Workers Vanguard No. 881 |
24 November 2006 |
Smithfield Walkout Saves Immigrants' Jobs
In an important victory for workers in the open shop South, 75 immigrants at the Smithfield pork processing plant in Tar Heel, North Carolina, won their jobs back on November 18 after a two-day walkout. More than 1,000 workers, mainly Latino immigrants but also including black and white workers, walked out when the company fired the immigrants after their Social Security numbers were not verified and hundreds more workers were threatened. The walkout crippled production at the plant—the largest pork processing plant in the world—forcing the company to rehire all the workers with no reprisals. And for the first time, the company agreed to meet with a group of elected workers about conditions in the plant. Despite the victory, workers could still lose their jobs. Ever since this springs mass immigrant rights protests, the Department of Homeland Security has vindictively pushed for employers across the country to re-check workers Social Security numbers.

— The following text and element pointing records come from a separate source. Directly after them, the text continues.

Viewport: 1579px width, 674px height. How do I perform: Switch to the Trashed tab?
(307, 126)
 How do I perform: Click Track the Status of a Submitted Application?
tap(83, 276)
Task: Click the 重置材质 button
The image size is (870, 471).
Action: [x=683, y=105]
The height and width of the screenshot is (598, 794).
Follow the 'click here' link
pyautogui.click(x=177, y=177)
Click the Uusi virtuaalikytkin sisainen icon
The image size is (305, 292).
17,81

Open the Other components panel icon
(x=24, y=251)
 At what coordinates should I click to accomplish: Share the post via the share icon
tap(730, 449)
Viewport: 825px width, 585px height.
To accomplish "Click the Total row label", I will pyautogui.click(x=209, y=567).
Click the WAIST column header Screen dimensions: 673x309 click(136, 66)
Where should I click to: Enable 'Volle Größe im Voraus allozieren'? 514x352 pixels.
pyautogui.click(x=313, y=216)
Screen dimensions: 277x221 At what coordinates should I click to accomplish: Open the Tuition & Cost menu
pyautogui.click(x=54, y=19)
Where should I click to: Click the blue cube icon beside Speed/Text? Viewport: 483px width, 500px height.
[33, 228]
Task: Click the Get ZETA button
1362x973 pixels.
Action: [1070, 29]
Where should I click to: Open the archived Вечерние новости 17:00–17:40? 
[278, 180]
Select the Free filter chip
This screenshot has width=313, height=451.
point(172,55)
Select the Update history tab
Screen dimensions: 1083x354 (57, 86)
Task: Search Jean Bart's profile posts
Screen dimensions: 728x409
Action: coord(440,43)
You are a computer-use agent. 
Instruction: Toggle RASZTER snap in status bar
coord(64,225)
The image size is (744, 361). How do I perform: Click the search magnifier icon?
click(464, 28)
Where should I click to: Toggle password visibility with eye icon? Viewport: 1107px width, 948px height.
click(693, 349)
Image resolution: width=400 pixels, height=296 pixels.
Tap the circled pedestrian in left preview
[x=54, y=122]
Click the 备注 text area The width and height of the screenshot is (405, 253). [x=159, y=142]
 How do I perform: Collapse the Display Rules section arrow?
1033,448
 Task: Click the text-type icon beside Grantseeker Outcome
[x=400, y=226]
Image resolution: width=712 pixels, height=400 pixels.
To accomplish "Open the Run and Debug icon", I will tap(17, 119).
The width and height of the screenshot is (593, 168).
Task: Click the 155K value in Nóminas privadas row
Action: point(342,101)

Among those Smithfield sought to fire were supporters of the United Food and Commercial Workers (UFCW) union, which for more than a decade has fought to organize the plant. Conditions for the 6,000 workers are so hellish that, according to the UFCW, annual turnover at the plant is 100 percent! Pro-union workers have faced violent attacks by armed company goons and county sheriffs, racist harassment and anti-union blacklists. Job titles are segregated by race and ethnicity. It will take the fighting unity of black, Latino and white workers to organize the Smithfield plant. Last weeks successful job action could turn the tide in favor of the union, and an organizing victory at Smithfield could spur further organizing efforts in the South.